Positive Stress and Glaucoma

Researchers in the States have been exposing mice to low oxygen levels, such as the like you would be submitted to at high altitude to increase the resistance of optical nerve cells to damage. The stress of an intermittent low-oxygen environment has facilitated a protective response called tolerance that makes nerve cells less susceptible to harm. The study is the first to show that induced preconditioning tolerance can help protect against a neuro-degenerative disease.

Stress is generally labelled as a negative phenomenon, neurological surgeons and ophthalmologists have previously shown that low level stress such as exercise and also environments with low oxygen levels, can precondition cells and that makes them more resistant to diseases and injury.

It was previously thought that tolerance in our central nervous system could only last a few days but a preconditioning protocol was developed last year that is extending the effects from days to months. The US study had been exposing mice to hypoxia (low concentration of oxygen) several times over a period of a fortnight and the scientists triggered an extended period of tolerance. At the end of the preconditioning, the brain was reported to have been protected from damage via stroke for at least 8 weeks.

With the tolerance period extended, it led to the scientists debating whether a prolonged period of injury resistance could also protect against the slow, progressive loss of neurons that characterizes neuro-degenerative diseases.

They looked at an animal model of glaucoma. The only treatments for glaucoma are drugs that reduce pressure in the eye; as yet there are no therapies to protect the retina and optical nerves from harm.

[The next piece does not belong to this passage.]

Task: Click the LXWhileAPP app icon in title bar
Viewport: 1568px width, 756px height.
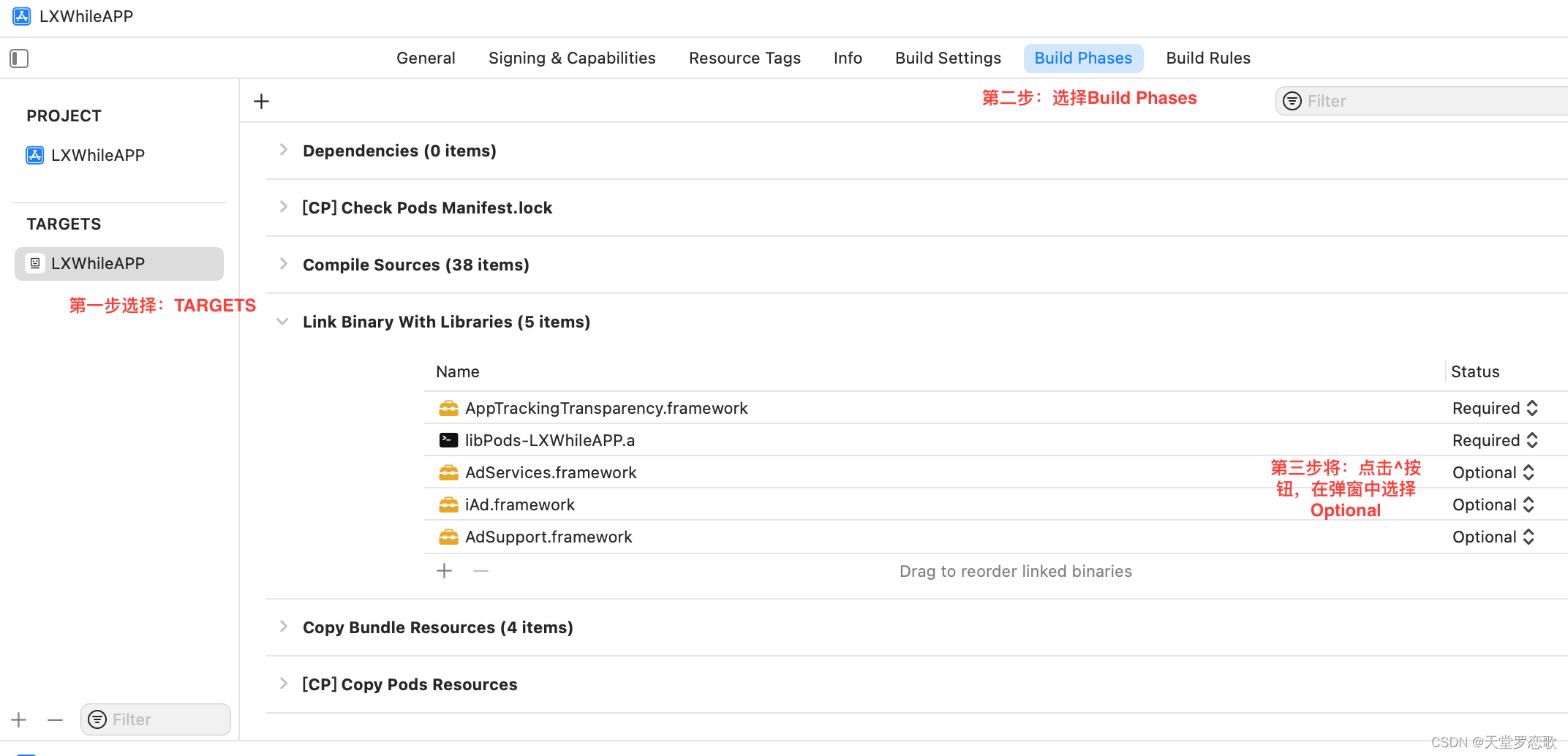Action: coord(21,16)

Glaucoma is categorised as a neuro-degenerative disease based on how progressively it kills retinal ganglion cells over a slow period of time. The bodies of the cells are found in the eyes retina and their branches come together in bundles and form the optic nerves. It is not known whether damage begins in the bodies or axons of the cells, but as more retinal ganglion cells die, peripheral vision loss is experienced by patients which eventually leads to blindness.

The new study, induced glaucoma in mice by tying off vessels that allow fluid to drain from the eye. This caused increased eye pressure so an assessment could be carried out as to how many cell bodies and axons of retinal ganglion cells were still intact after three or ten weeks.

It was reported that normal mice lost an average of 30 percent of their retinal ganglion cell bodies after 10 weeks of glaucoma. However mice that received the preconditioning before glaucoma-inducing surgery lost only 3 percent of retinal ganglion cell bodies.

There are current investigations into which genes are activated or repressed by preconditioning. It is hoped that that the change in gene activity can be identified that makes cells more resistant to damage.

Identifying these specific survival genes will assist in the development of drugs that can activate them.